When one is just trying to  broadcast information or give a lecture, he or she decides what information is meaningful. When they are listening in an empathetic way, they are trying to understand the other persons thoughts and feelings (Stewart, Zediker, & Witteborn, n.d.). Dialogue, on the other hand is a joint effort. It creates a place where two or more people communicate with mutual openness to create context and significance. No one person carries the power in the conversation and  everyone involved can contribute to come to a an understanding. "If you're going to listen dialogically, you have to be more interested in building-meaning-through than in being right" (Stewart, Zediker, & Wittenborn, n.d., p. 201).

Dialogue is a relationship and is therefore very important in interpersonal communication. Anytime two or more people interact there will be more than one perspective in the conversation.

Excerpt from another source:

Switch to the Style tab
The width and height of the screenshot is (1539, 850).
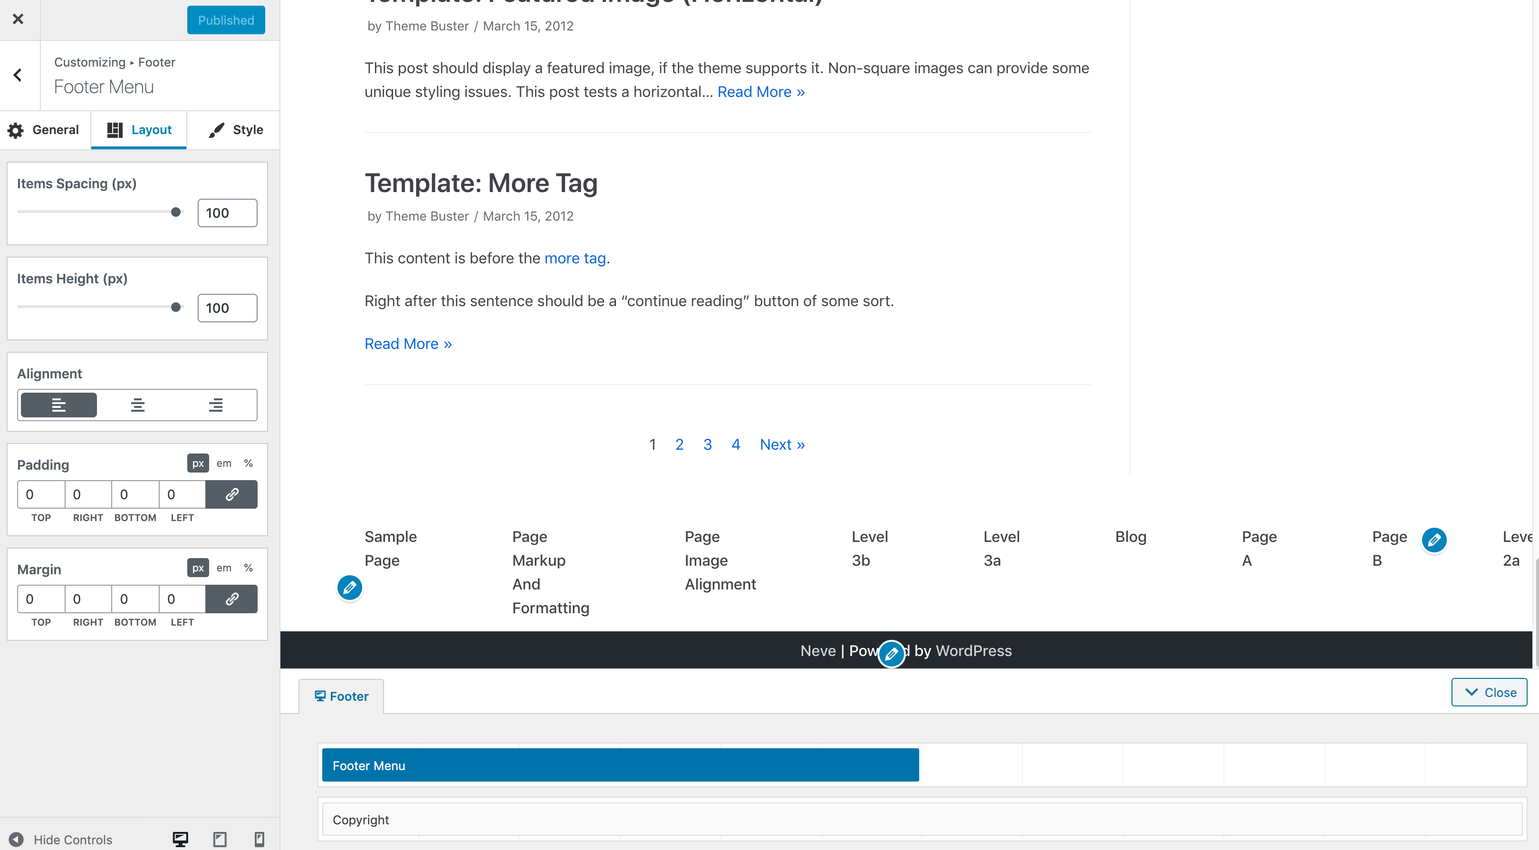[234, 130]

If they choose to collaborate by "focusing, encouraging, and sculpting" (Stewart, 2012) together, both people can take away something new. As Stewart (2012) points out,during dialogue, unlike with breathing, inhaling and exhaling are done simultaneously. To extend the metaphor, dialogue would be like syncing your breaths for a bit in order to communicate in a more productive way. It makes me think of another metaphor. To co -labor -ate or labor together makes me think of when a woman is in labor and her partner or birth coach breaths with her. Both partners are simultaneously "inhaling and exhaling" (Stewart, 2012, p. ) with their eye contact and observation of one another's body language. They are each sending and recieving messages at the sametime. As they look each other in the eyes and breath in the same cadence, inhale inhale exhale, inhale inhale exhale. As the partner co-labors with the mother and as they sync their breathing, it is like a dialogue without words. 

References

Stewart, J. R. (2012). Bridges not walls: a book about interpersonal communication (11th ed.). New York, NY: McGraw-Hill.

Stewart, J., Zediker, K.E., Witteborn, S. (n.d.) Empathic and dialogic listening. In J. Stewart (Ed.) Bridges not walls: a book about interpersonal communication (pp. 91-99). New York, NY: McGraw-Hill.